---------- Source document

An Overview of Real Time Data Warehousing on Cloudera

Users today are asking ever more from their data warehouse. This is resulting in advancements of what is provided by the technology, and a resulting shift in the art of the possible. As an example of this, in this post we look at Real Time Data Warehousing (RTDW), which is a category of use cases customers are building on Cloudera and which is becoming more and more common amongst our customers.

Let’s consider a large Asian Telecommunications provider who is rolling out 5G. They built a RTDW using Cloudera to ensure a good customer experience and to keep maintenance costs under control. Having a live view of all aspects of their network lets them identify potentially faulty hardware in real time so they can avoid impact to customer call/data service. It also gives them a chance to remediate the issue earlier, when it is cheaper to resolve.

  • Ingest 100s of TB of network event data per day 
  • Updates and deletes to ensure data correctness
  • 200,000 queries per day
  • Mix of ad hoc exploration, dashboarding, and alert monitoring

The capabilities that more and more customers are asking for are:

  • Analytics on live data AND recent data AND historical data
  • Correlations across data domains, even if they are not traditionally stored together (e.g. real-time customer event data alongside CRM data; network sensor data alongside marketing campaign management data)
  • The extreme scale of “big data”, but with the feel and semantics of “small data”
  • All of the above, in one integrated and secured platform

The factors driving this trend are part technical, part business, and part cultural. On the technical side, it is cheaper and easier than ever to instrument everything and send that data in real-time through a messaging system. On the business side, companies and governments are digitizing and automating as many of their operations as possible so decision making and asset management can be more effective. On the cultural side, people expect to have the answers they need available at their fingertips, immediately, and without having to go ask someone (thanks Google and Wikipedia).

One other example highlights this trend. An AdTech company in the US provides processing, payment, and analytics services for digital advertisers. Data processing and analytics drive their entire business. So they needed a data warehouse that could keep up with the scale of modern big data systems, but provide the semantics and query performance of a traditional relational database. They chose to build their RTDW on Cloudera.

--------------------
---------- Dataset content

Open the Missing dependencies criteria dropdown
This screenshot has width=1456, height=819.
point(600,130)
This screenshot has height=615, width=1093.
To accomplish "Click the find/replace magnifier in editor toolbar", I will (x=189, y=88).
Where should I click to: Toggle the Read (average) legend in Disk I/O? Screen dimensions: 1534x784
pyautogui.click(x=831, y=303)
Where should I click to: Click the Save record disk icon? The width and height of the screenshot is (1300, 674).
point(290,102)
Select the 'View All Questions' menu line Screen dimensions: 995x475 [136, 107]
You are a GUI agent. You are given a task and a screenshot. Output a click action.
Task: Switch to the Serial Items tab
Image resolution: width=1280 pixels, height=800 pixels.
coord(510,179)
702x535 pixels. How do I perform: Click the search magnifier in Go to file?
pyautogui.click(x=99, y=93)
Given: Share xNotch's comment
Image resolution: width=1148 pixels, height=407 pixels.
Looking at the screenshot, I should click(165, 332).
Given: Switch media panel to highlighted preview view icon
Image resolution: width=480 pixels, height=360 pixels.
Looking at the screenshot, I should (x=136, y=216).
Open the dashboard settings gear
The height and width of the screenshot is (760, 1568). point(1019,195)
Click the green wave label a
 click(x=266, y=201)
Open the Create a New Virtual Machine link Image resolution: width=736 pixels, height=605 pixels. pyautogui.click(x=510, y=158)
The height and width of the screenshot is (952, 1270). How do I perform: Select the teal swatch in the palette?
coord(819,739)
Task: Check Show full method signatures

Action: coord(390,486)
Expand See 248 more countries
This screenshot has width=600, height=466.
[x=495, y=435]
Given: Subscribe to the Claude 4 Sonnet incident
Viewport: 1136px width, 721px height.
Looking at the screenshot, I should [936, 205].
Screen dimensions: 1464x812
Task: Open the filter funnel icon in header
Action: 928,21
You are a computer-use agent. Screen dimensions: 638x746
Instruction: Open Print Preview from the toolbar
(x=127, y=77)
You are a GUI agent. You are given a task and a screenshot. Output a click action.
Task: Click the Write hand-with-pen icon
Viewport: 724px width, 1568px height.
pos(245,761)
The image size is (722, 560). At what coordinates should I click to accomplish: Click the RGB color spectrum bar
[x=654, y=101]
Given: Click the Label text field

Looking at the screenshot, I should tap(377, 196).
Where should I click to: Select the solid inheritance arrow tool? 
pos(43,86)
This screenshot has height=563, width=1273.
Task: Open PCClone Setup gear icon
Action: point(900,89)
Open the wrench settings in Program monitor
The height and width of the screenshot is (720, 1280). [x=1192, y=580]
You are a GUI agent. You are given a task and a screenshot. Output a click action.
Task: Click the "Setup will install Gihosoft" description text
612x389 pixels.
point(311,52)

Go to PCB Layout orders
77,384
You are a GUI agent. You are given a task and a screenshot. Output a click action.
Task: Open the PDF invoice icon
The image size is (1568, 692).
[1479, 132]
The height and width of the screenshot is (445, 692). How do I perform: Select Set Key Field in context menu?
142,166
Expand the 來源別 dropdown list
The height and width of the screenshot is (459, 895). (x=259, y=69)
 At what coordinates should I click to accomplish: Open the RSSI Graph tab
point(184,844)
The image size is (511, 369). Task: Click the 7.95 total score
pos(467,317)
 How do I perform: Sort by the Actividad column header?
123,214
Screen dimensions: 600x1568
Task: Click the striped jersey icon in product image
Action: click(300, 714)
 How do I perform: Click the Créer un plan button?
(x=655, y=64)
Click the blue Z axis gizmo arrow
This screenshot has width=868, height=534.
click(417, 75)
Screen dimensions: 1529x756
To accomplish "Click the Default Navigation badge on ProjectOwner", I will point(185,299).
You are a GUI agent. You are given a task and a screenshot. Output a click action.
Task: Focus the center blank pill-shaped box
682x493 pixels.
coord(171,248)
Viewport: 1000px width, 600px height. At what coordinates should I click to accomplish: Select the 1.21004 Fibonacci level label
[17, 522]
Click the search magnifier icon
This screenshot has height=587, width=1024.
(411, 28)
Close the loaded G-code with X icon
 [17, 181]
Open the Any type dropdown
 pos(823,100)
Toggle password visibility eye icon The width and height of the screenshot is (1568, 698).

--------------------

_Exercise_: Repeat everything in the real-time data warehousing overview from "The factors driving" down to "Google and Wikipedia).", word for word.

_Response_:
The factors driving this trend are part technical, part business, and part cultural. On the technical side, it is cheaper and easier than ever to instrument everything and send that data in real-time through a messaging system. On the business side, companies and governments are digitizing and automating as many of their operations as possible so decision making and asset management can be more effective. On the cultural side, people expect to have the answers they need available at their fingertips, immediately, and without having to go ask someone (thanks Google and Wikipedia).